NEW DELHI: He was unlucky to not make it to the list of Arjuna awardees this year, but that could do little to shake the focus of shooter Abhishek Verma. In fact, it spurred him on; and the soft-spoken air pistol ace packed his bags to end his pandemic-forced stay of almost five months at his family home in Chandigarh to return to his training base Gurugram in August.
The ‘hobby shooter’, as Verma came to be known as after his 2018 Asian Games bronze medal, was getting restless despite setting up a make-shift range at home with the help of Olympic Gold Quest. But over the long run, it wasn’t satiating his appetite for proper shooting.
Thus, he put together a ‘start from zero’ programme and left the comforts of his home in Chandigarh to get back in top shape.
“I have started my training from zero. Whatever I was doing before lockdown, I have started from scratch to reach that stage again,” said Verma talking to
“Technically speaking, we were following a schedule at that time (until March) and were at the peak of our performance. Then there was a period of 5-6 months where we were not able to perform (train) even 10-20 percent of that. Some of us didn’t have the equipment, some didn’t have a range (to practice in). The break also took a mental toll.”

“Now I am working on quality performance and have started from the basics of shooting, trying to perfect each and every aspect one by one,” he explained.
A qualified lawyer, Verma recently received his provisional enrolment certificate from the Bar Council of Punjab and Haryana and had plans to start practice sometime towards the end of this year. But it seems he might have put that on hold.
In January this year, Verma left the range of his coach Omendra Singh to train at another facility in Gurugram itself.

“I have a friend who has built a range in a mall in Gurgaon (Gurugram). He made a special, international-standard firing point for me. The lighting and all is similar to what you find at international tournaments,” Abhishek had told previously.
“There is one SIUS (electronic target system) and the remaining seven are paper targets (manually operated). I got that firing point tailor-made according to my preferences and requirements. I practiced there from January to March.”
“I pay some extra charges for that. So when there’s no camp, I will practice there,” Verma, who shares a house that he and a couple of other shooters have taken on rent in Gurugram, had said.
The Asian Games bronze turned out to be a launchpad for the 31-year-old Verma, who went on to win World Cup gold medals in 2019 at Beijing and Rio. With his feat at Beijing, Verma also secured a men’s 10m air pistol Olympic quota for India.
Talking further about the current programme he has started following, Verma said he is also in touch with India’s junior pistol coach Jaspal Rana over the phone whenever he needs some guidance.
Rana, who was recently honoured with the Dronacharya Award, is currently at his village in Dehradun.

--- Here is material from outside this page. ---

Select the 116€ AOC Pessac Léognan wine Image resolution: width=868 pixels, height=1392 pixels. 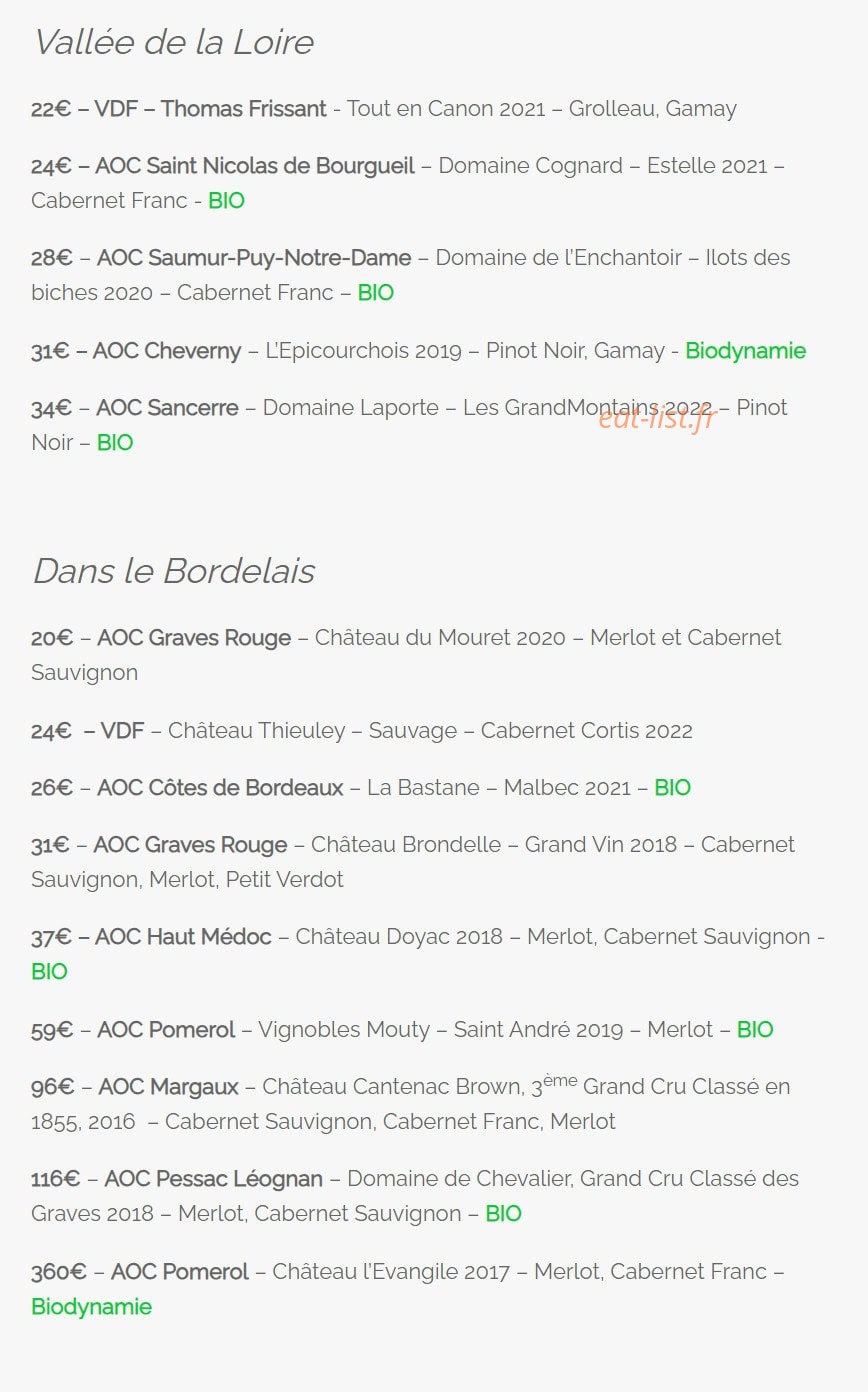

“I was waiting for the camp, but it wasn’t happening, then I decided to start proper training on my own. I am in touch with Jaspal sir, keep discussing things with him,” said Verma.
“My trigger control was very good (before lockdown), now I want to take it up a few levels to make it the best. I have worked on it over the last one month and can feel a lot of improvement.”
“Similarly, I am working on other aspects, like, for example, my breathing technique. I am giving 15-20 days to each of those. During competition season, you don’t get to do that. It was our constraint to stick to what we know, there was no time to experiment,” Verma further told
The National Rifle Association of India’s attempts to hold a camp for elite shooters, first in July and then in August, were put to rest due to the raging pandemic in Delhi. Also, one of the coaches at the Dr Karni Singh Shooting Range had tested positive for coronavirus, though some of the shooters who live in the Delhi-NCR region have made use of the facility that was opened by the Sports Authority of India in July.

(Abhishek Verma, far right, with coach Jaspal Rana and fellow pistol shooter Manu Bhaker)
But if the national camp continues to remain off the 2020 calendar, Verma has made some plans to advance his training.
“If there is no national camp by December, then I am planning to train in Bhopal under Jaspal sir for a month. It’s a possibility. I have discussed this with Jaspal sir and he is fine with it,” he said.
Verma is hoping that the coronavirus situation allows him to travel to Ruse, Slovenia, for the season-opening Grand Prix in scheduled for January next year.